Through the 15 funded DTPs, NERC now support a minimum of 240 full-time-equivalent scholarships each year for research students working towards a PhD/DPhil. These 240 scholarships have been allocated to the DTPs following the 2013 competition, and broadly they will provide full funding (stipend, plus fees, plus a contribution towards research costs) for the 3.5 – 4 years of the graduate training course. Details will differ from centre to centre, but the summary rules are the same:

– if you are a UK resident then you should be eligible for a full award;

– if you are not a UK resident, but are from the EU then you should be eligible for a fees-only award, and will to find some other sources of funding to pay for living costs. All universities will have scholarship packages for this purpose, so do ask!

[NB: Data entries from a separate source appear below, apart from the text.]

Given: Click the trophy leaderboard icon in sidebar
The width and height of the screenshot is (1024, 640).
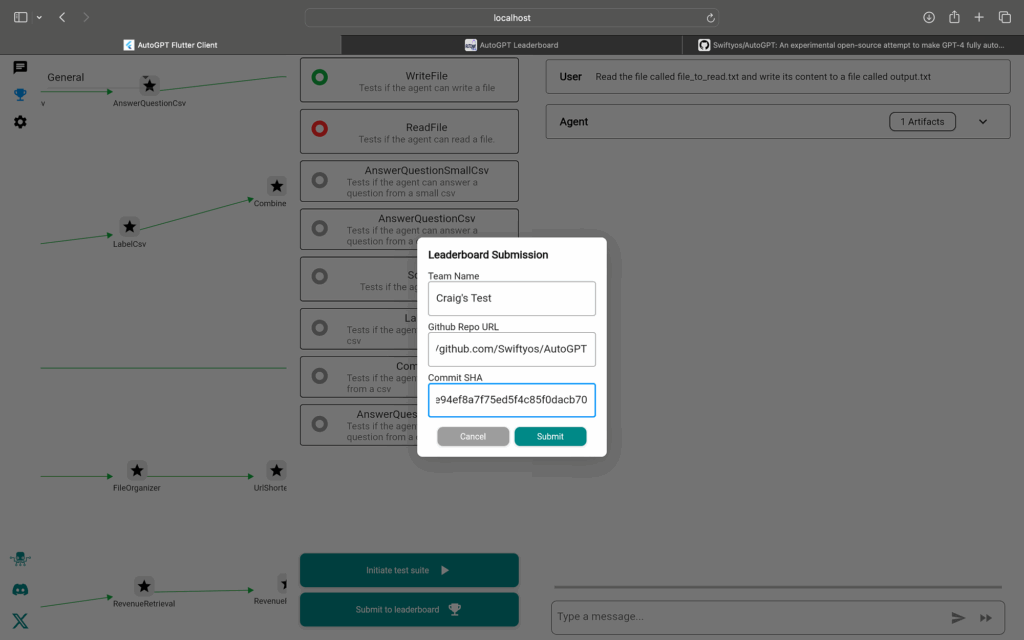Looking at the screenshot, I should pyautogui.click(x=20, y=95).
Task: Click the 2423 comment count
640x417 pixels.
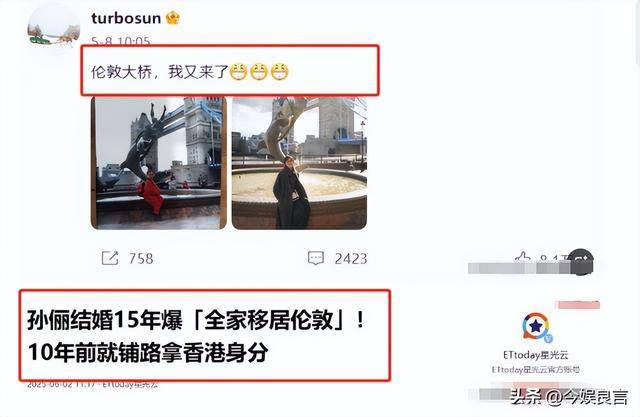Action: (351, 258)

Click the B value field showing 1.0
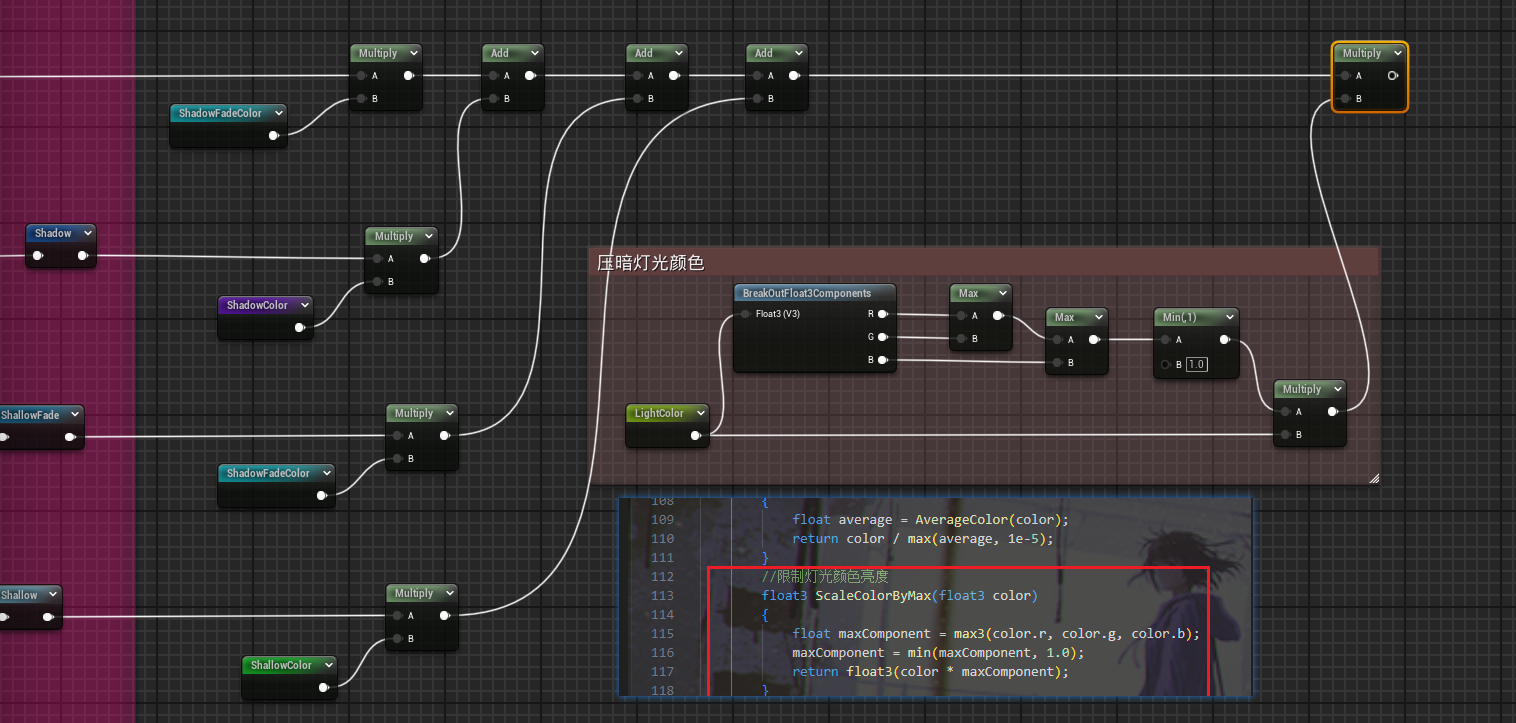(1196, 364)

– if you are an international student, from outside the EU, then the NERC rules are clear that you cannot be funded by a NERC training grant. However, the quality of the UK research base relies on attracting an exceptional pool of talented graduate students from around the world – and all universities will have competitive scholarship packages to support graduate study in the UK.

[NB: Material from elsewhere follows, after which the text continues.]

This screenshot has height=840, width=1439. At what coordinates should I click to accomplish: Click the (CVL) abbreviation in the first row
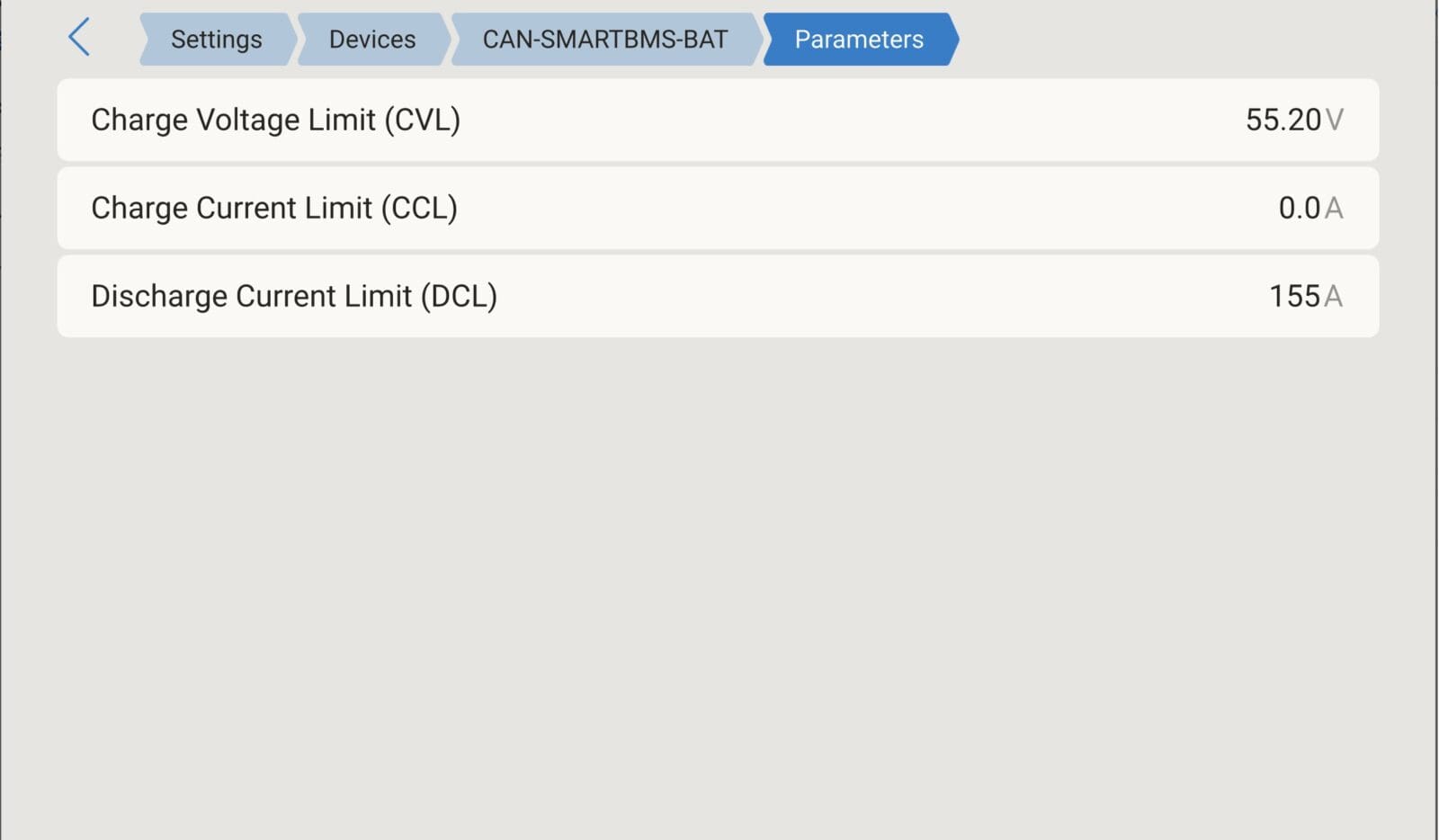tap(422, 120)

In addition to these 240 studentships, NERC also support a number of Centres for Doctoral Training, and some stand-alone industrial ‘CASE’ studentships.

What is Doctoral Training?

The fifteen Doctoral Training Partnerships all offer tailored training in research and related skills, but the details of the training offered (both in terms of what is offered, what is required, and the timing of the training courses) will be different from one DTP to the next. All DTPs share the ambition of providing a programme of activities that will help students as they initiate, develop and complete their research projects, and embark on their careers – whether in science, or beyond. All of the DTPs are also partnerships – with ambitions to engage in research and related activities with partner organisations from outside the Higher Education sector.

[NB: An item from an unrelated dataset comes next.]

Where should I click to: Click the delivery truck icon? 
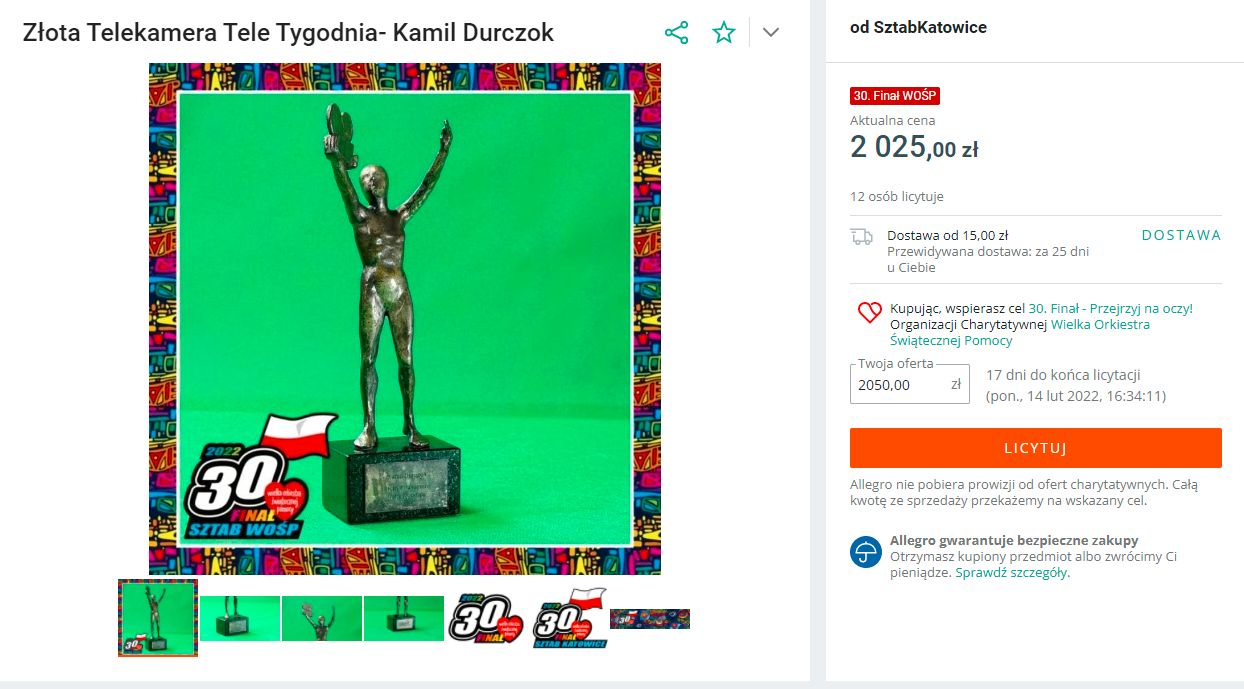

By the same token, the DTPs all have different mechanisms in place to match up potential students with research topics, and supervisors: some will advertise lists of approved topics from the outset, while others may have no formal project lists but simply encourage applicants to apply for broad research areas of interest; or to work with particular reserchers, or research groups. My advice – don’t be passive, but make contact with the DTPs and potential supervisors, and start up a conversation well before making an application. Some DTPs may well have open days in the lead up to the closing date for applications; others may be happy for applicants to make informal arrangements to visit.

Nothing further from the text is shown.